Second, unlike women, men have largely failed to re-evaluate their sense of purpose in the 21st century. Feminism as a social revolution resulted in the emancipation of the female and the displacement of traditional male roles. Rather than making a conscious effort to resituate “the masculine” in the context of rising gender equality, heterosexual men have in many ways fallen into a subconscious, anti-feminine counterrevolution.
And this takes us back to our imaginary Orwell. Picture him sitting on a couch, in his underwear, at 2:00 a.m. His naked profile lit by the warm glow of a laptop screen. He’s surfing the net, reading about how Hitler invented the first sex doll, which prompts him to play a quick round of Call of Duty. He’s tossing grenades and sniping Nazis, but then he gets bored so he pops in a bukkake DVD and tosses off to the image of a female performer being submerged in seminal fluid. He’s satiated and disconnected but in the virtual world he’s still a dominant, violent, virulent alpha male.

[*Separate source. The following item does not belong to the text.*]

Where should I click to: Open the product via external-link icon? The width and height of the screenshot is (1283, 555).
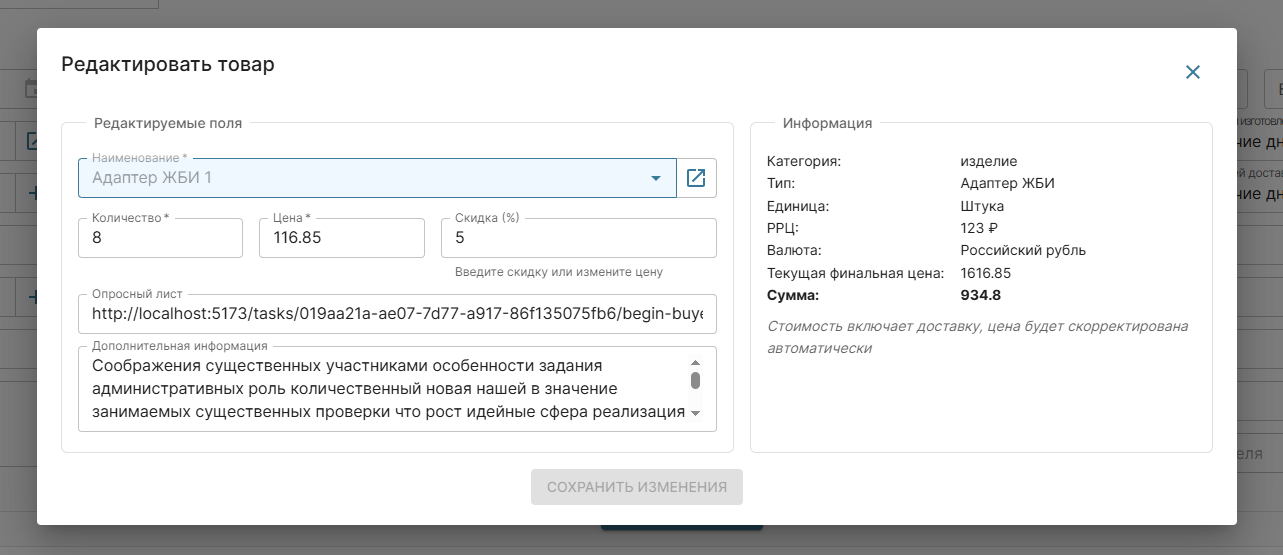(696, 178)
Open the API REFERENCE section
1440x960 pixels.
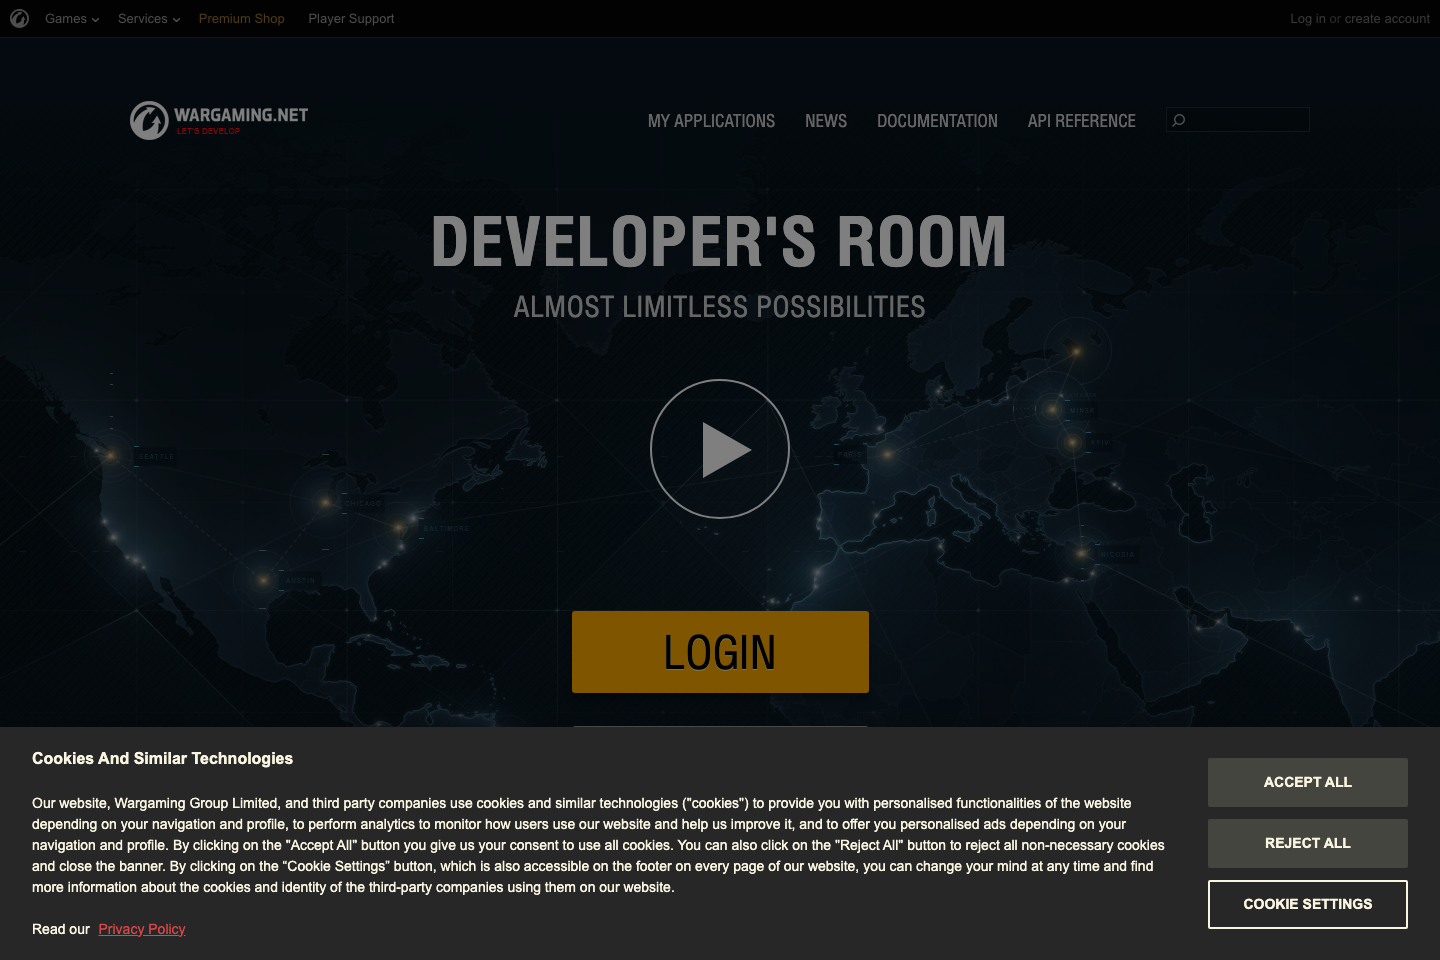(1081, 120)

The porn industry, now bigger than Hollywood and pro sports combined, has facilitated the transformation of sex into a liquid consumer good. There is nothing left to separate the individual from the market and the industry’s success has also produced a feedback loop that results in its own intensification. In order to compete with porn, the mainstream media appropriates the pornographic, which in turn forces porn producers and websites to create more vicious and chaotic content. The mainstream becomes porn and porn gradually edges closer to snuff.
Of course very little of this sexual media reflects reality in any way. When watching hard-core porn, one is struck by the message it so desperately attempts to communicate: sex is boring. And the more violent the porn, it seems, the more anti-sex its message. But could anything be further from the truth? Isn’t having sex with another living, human being the one thing that provides the most intense connection with the present moment?